Robert Whitaker is in town this week to talk about his latest book, Anatomy of an Epidemic (Tuesday, May 10). Whitaker, formerly a Boston Globe reporter and the winner of a George Polk Award for medical writing, traces the sharp increase in disabling mental illness in America over the past two decades.
The book, subtitled Magic Bullets, Psychiatric Drugs, and the Astonishing Rise of Mental Illness in America, analyzes statistics showing that the number of individuals on disability for psychiatric disorders has more than doubled during that time. This has happened despite the fact that new generations of antipsychotic drugs, regularly prescribed for rising numbers of children and adults, are touted as spectacularly better than those prescribed years ago.

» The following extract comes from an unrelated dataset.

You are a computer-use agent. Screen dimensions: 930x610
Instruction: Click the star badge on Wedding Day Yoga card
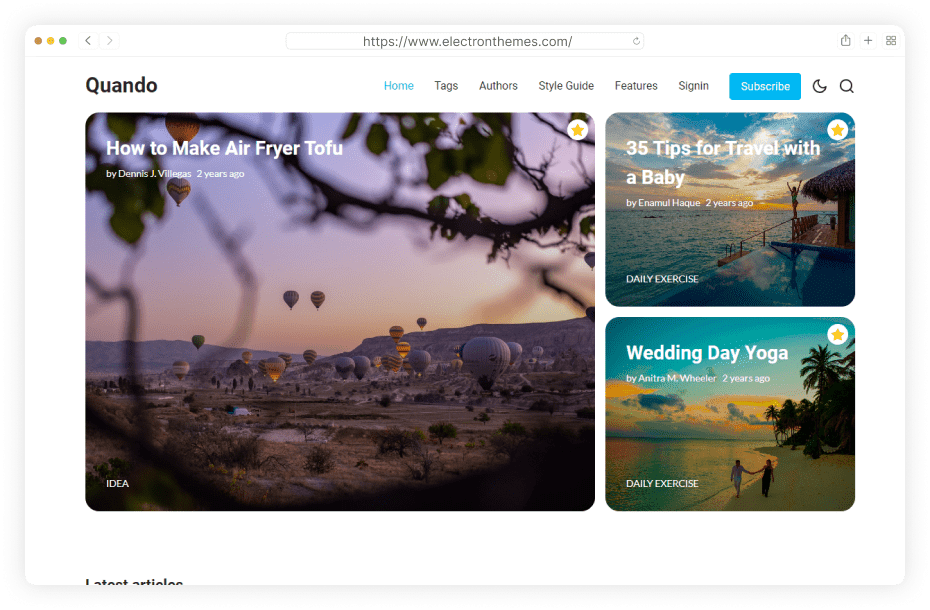838,334

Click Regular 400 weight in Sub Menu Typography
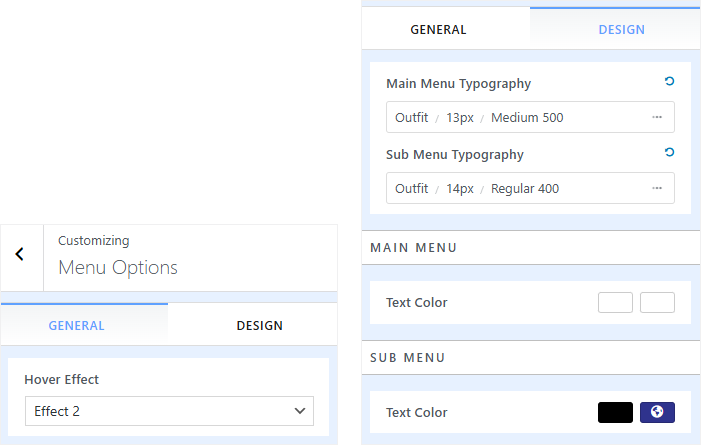525,188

In the past, argues Whitaker, many people who experienced a psychotic breakdown could gradually recover and return to work with the help of counseling and a supportive community. Now prescription drugs, especially when used long-term, render too many individuals with mental illnesses permanently incapable of fulfilling the demands of a job or even a social life.
Also problematic are recent trends in which patients taking one of these drugs end up having to take cocktails of four or more powerful prescriptions combined, in attempts to renew the original drug's fading effectiveness or to counteract multiplying side effects.

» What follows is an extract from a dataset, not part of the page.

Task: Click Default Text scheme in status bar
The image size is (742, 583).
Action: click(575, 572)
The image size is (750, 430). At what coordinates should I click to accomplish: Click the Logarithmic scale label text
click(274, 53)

"We can’t keep going down this path," Whitaker told me over the phone. About medications for depression, for instance, he said, "Normally depression is considered pretty mild, and you can expect to get better." But antidepressants increase the risk of being tipped into a manic or psychotic episode. "Then there’s the chance you’ll be diagnosed with a bipolar disorder, which is much more disabling." Antidepressants, he said, are "one of the big pathways to bipolar."

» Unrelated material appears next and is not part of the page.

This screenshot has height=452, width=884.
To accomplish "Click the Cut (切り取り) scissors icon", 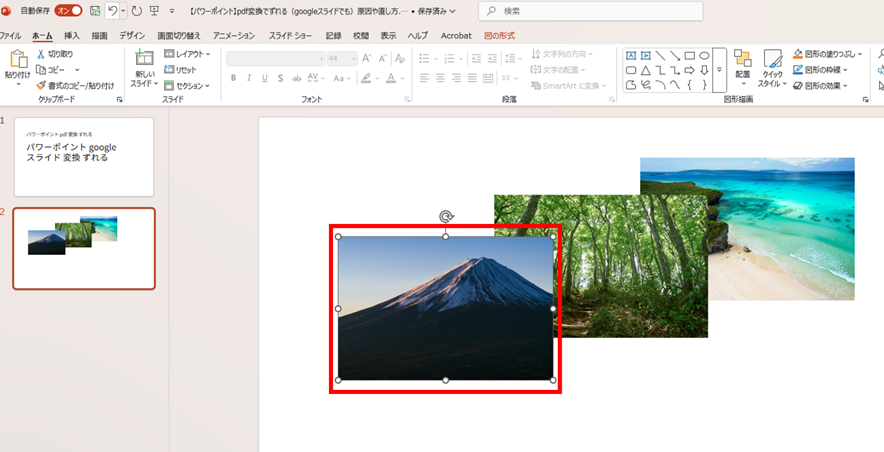I will pos(42,54).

And compared to 70-80 years ago, Whitaker said, "the course of bipolar is now more rapid-cycling, more mixed-moods, more depression between moods, more unemployment, and you also have more experts in the field saying that there used to be better outcomes, that people are now less functional.... Even with schizophrenia you see a decline in employment now." Medications for ADHD can impair health in the long run, too.
"Promoters [of psychiatric medications] admit the evidence doesn’t show they improve long-term functioning," said Whitaker. However, "that doesn’t mean there’s no place for meds." His book explicitly argues that they are sometimes called for. The challenge he raises in Anatomy of an Epidemic, which won the IRE 2010 book award from Investigative Reporters and Editors, is not to psychiatric drugs per se but to their automatic, long-term, exclusive use in mental health care.
Many physicians who prescribe antipsychotics have been influenced by heavy marketing campaigns, and sometimes by lavish payments for consulting work on behalf of a pharmaceuticals industry that makes billions of dollars in profits every year from the sale of drugs for schizophrenia, bipolar disorder, ADHD, and depression. An egregious instance was described in a New York Times article that appeared in 2009.
So there's ongong controversy around this book. Some mental-health care providers fear that even raising a question about the value of these medications could harm clients who really need them, when persuading people with delusions to adhere to a doctor's orders is a challenge to begin with. Further, said Whitaker, "I understand why this can be a threatening discussion if you’re someone involved in the delivery of care, a psychiatrist, social worker, psychologist." People go into the field "because they want to help, and don’t want to think they’re doing harm. It's an upsetting conversation."
But "clearly some attacks [on the book] arise out of financial reasons," Whitaker said. Indeed, a Massachusetts psychiatrist who publicly assailed the science behind Anatomy of an Epidemic was a consultant for 22 companies in the pharmaceuticals industry, had received grants from 12, and was on the speakers' bureaus of seven.
Whitaker presents what he sees as a better paradigm of mental health care: a combination of short-term meds, therapy, and other in-person support, which can help a surprisingly high percentage of people get through a psychotic break and avoid a lifelong, potentially disabling dependence on antipsychotic medications.
If you go: Robert Whitaker, Anatomy of an Epidemic (Crown, 2010), reads Tuesday, May 10, at 5 p.m., Elliott Bay Book Company, 1521 Tenth Ave. and at 7 p.m., Ravenna Third Place Books, 6504 20th Ave. NE.